Sorunun büyüklüğü ve suya sahip çıkma çalışmaları bugün çeşitli adlarla sürdürülmektedir. Bunlardan en önemlisi de HES’lerdir. HES’lerin yapıldığı vadilerde suyun tüm kullanım hakkı şirketlere verildi. Şirketler bu suları tünellere ve barajlara topladı. Çevrede yaşayan insanların suya erişiminin önüne engeller koydu. Yer altı sularını bile açtıkları tünellere akıtan şirketler, susuz kalan köylüye binlerce yıldır bedava kullandıkları suyu evlerine saat takarak satmaya başladılar.
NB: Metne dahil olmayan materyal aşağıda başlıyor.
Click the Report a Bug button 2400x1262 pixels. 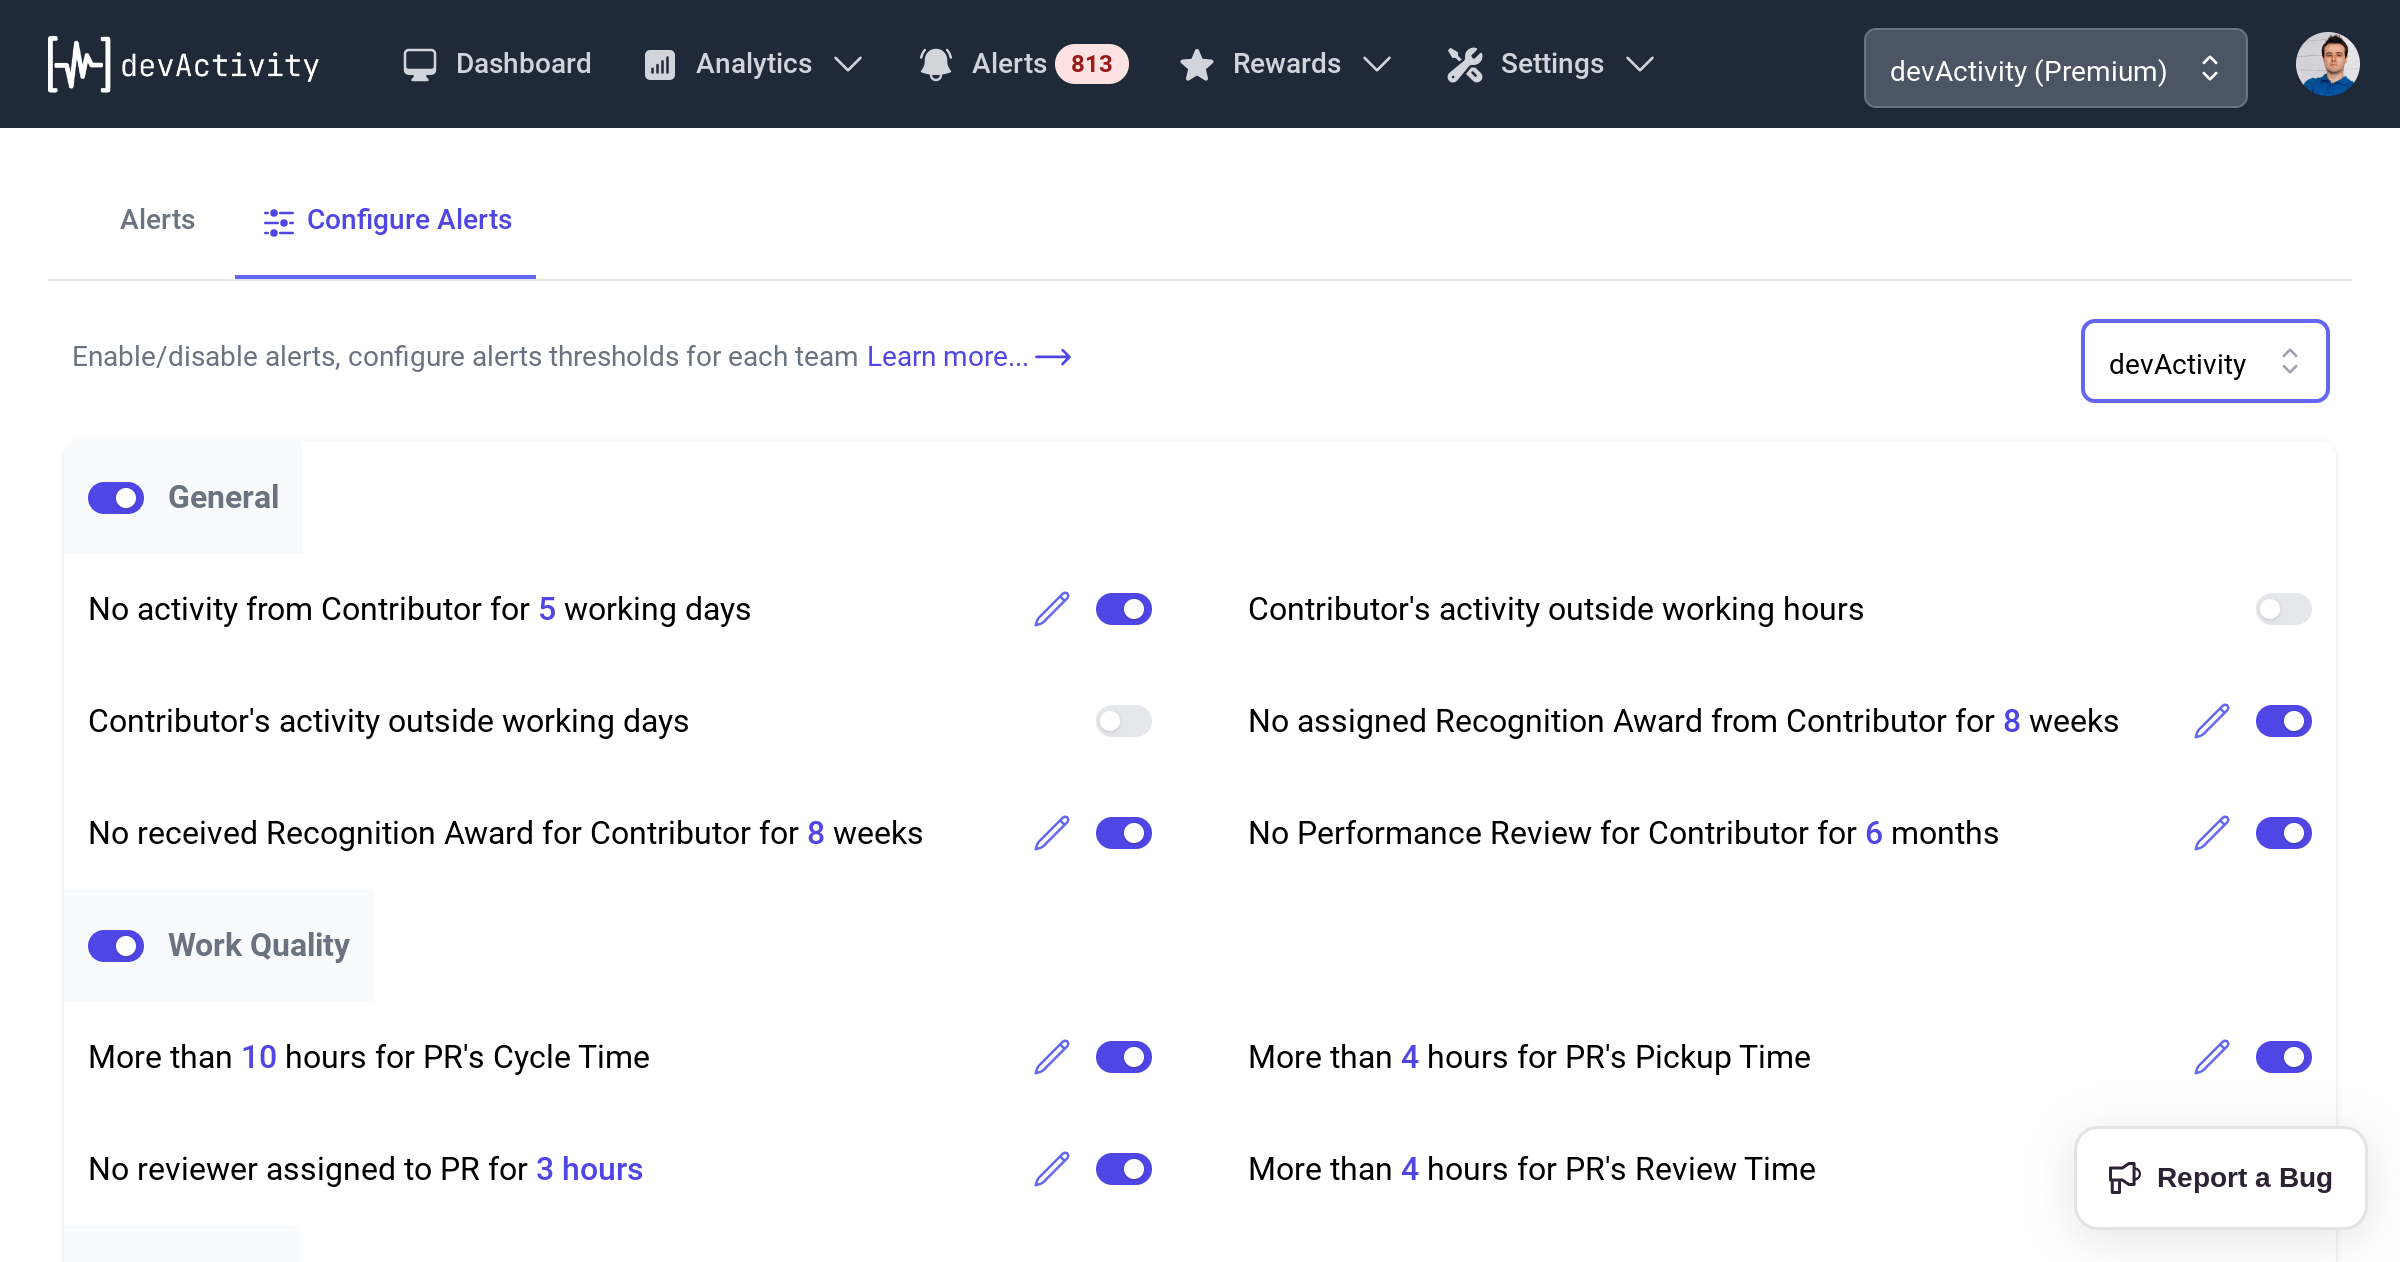coord(2219,1176)

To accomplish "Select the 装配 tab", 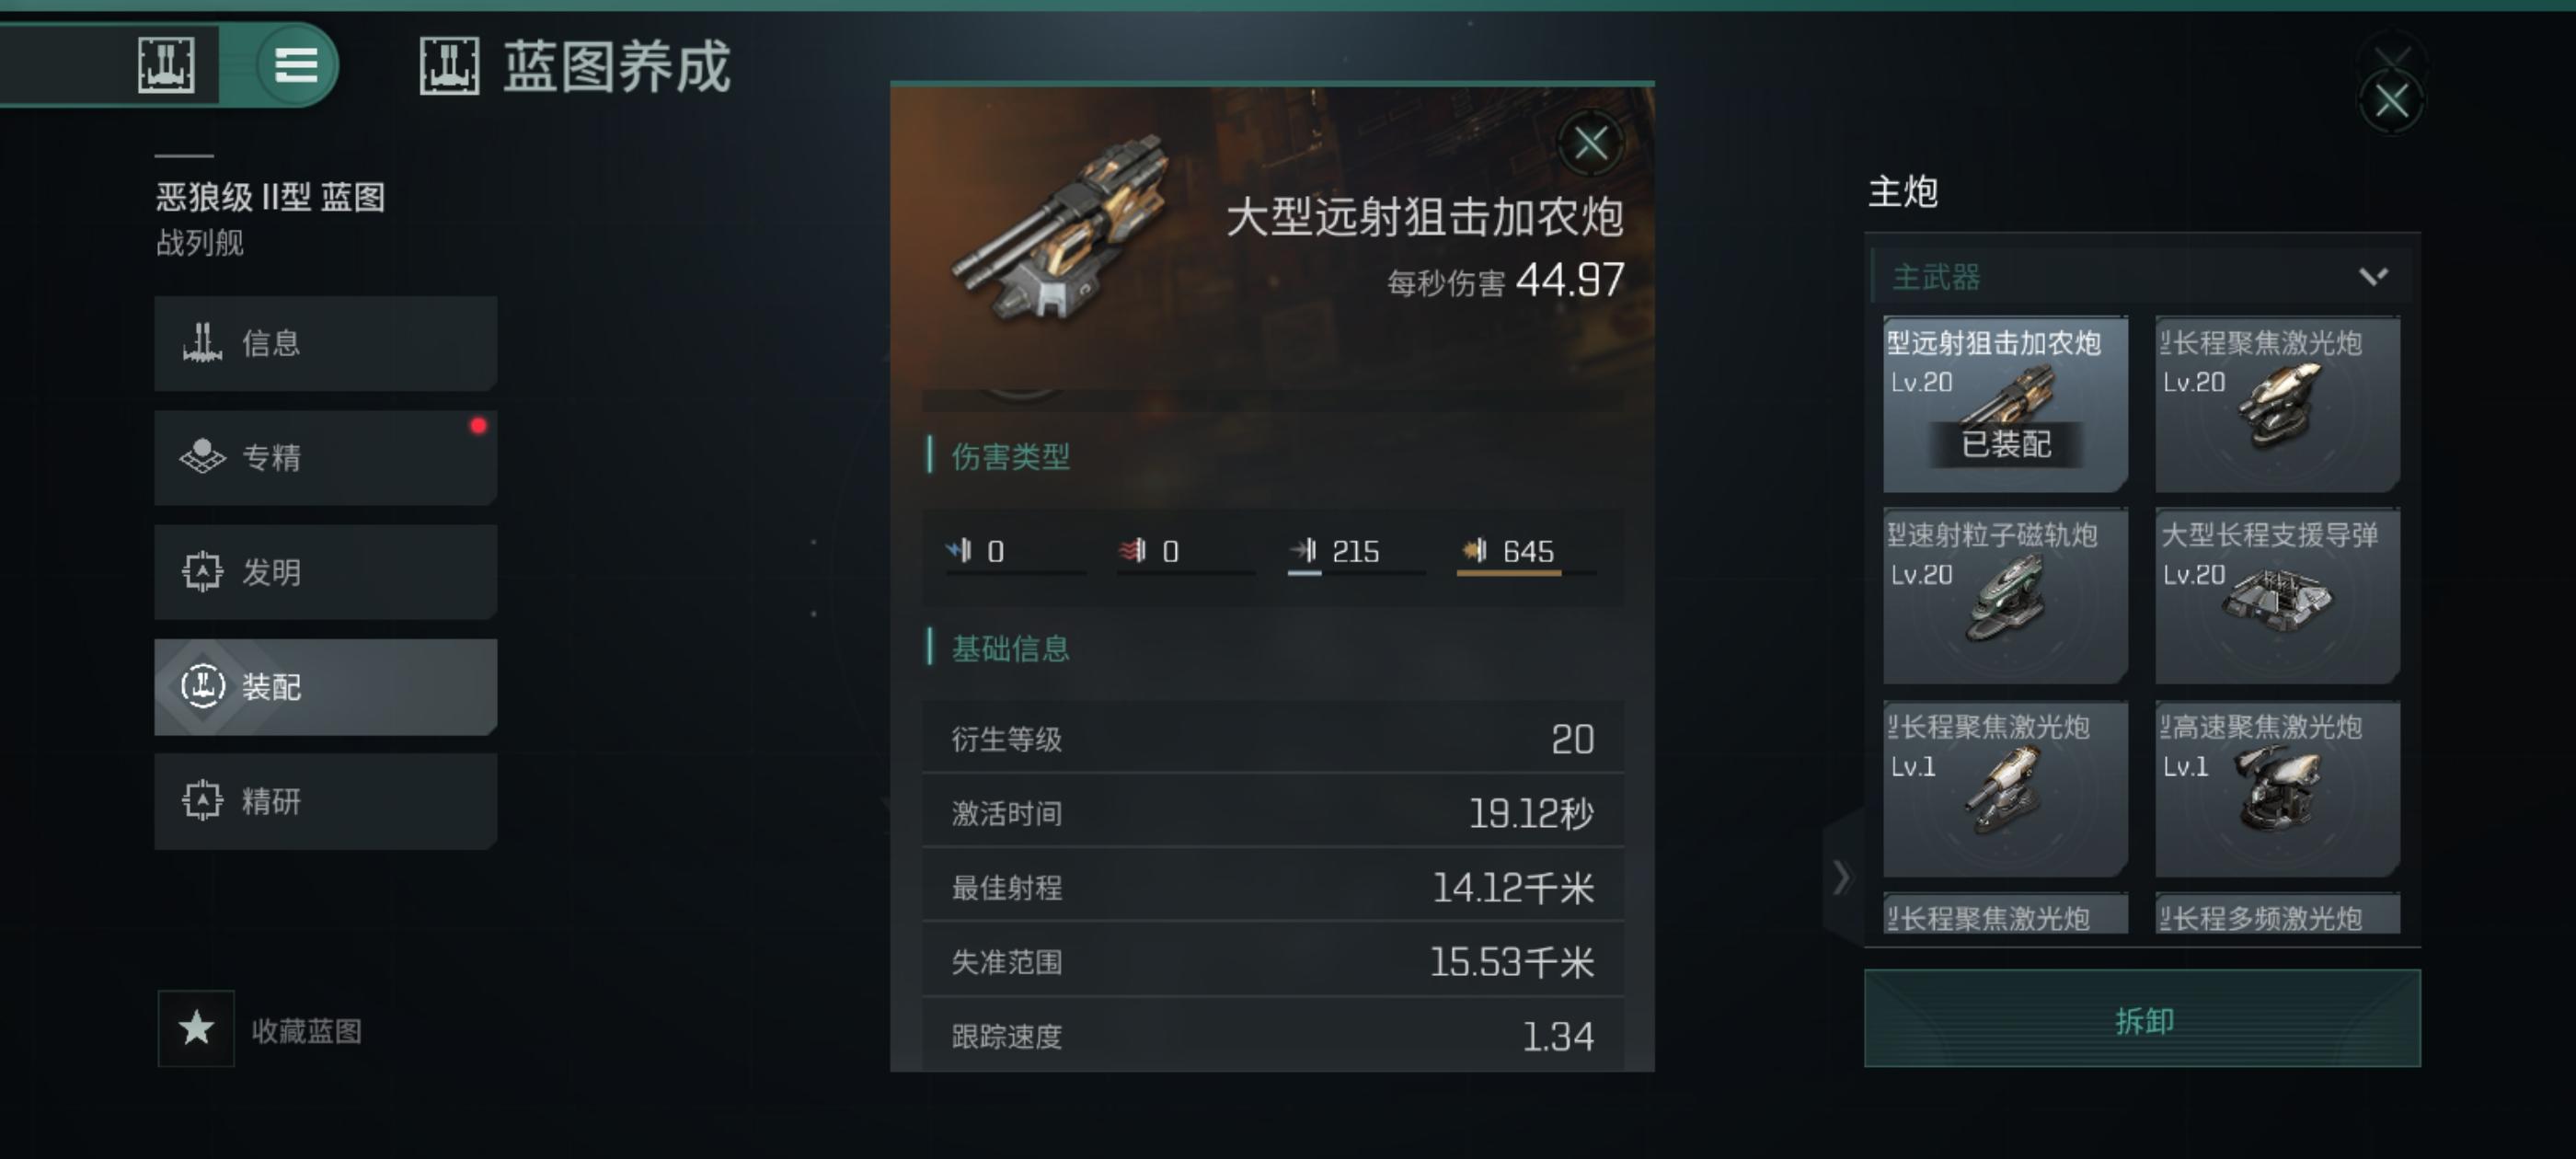I will [325, 687].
Oysa biliyoruz ki suya ulaşma tüm canlılar için bir haktır. 1990’lı yıllarda açıkça tartışılan bir konu haline gelen su, 1992 yılında yapılan Su ve Sürdürülebilir Kalkınma Konferansı’nda bir hak olarak kabul edilmiştir. Bu konferans suyun bir hak olarak ortaya çıkışı bakımından çok değerli olsa da maalesef aynı konferansta “suyun tüm kullanım alanlarında ekonomik değere sahip bir kaynak olduğu ve ekonomik bir meta olarak görülmesi gerektiği” belirtilerek suyun bir mal olduğu talihsiz tespitinde bulunulmuştur
Bu tespit bu günlerde ekoloji mücadelesinde yaşadığımız tüm sorunların kaynağıdır aslında. Emperyalist kapitalist sistemin her şeyi alınır satılır bir mal olarak görmesi ,canlıların en doğal haklarından biri olan, hatta belki de en önemlisi olan suyu da ellerinden almaya çalışmaktadır.
Bugün çok farkında olmasak da yakın bir gelecekte insanlığın en büyük sorunlarından biri olacaktır. Şimdiden bu mücadelenin acil bir şekilde yükseltilmesi gerekmektedir. Bugün bu mücadelenin önündeki güç AKP iktidarıdır. AKP döneminde bu vadiler şirketlere peşkeş çekilmiştir. En büyük ortakları da AKP ye yakın yandaş şirketlerdir.
Eğer bir mücadele yapılacaksa önce buradan başlanmalıdır. AKP ile mücadele aynı zamanda şirketlerle ve kapitalizmle mücadele demektir. AKP sermayenin temsilcisidir ve bu yüzünü bize iktidara geldiği günden beri yüzlerce kez göstermiştir.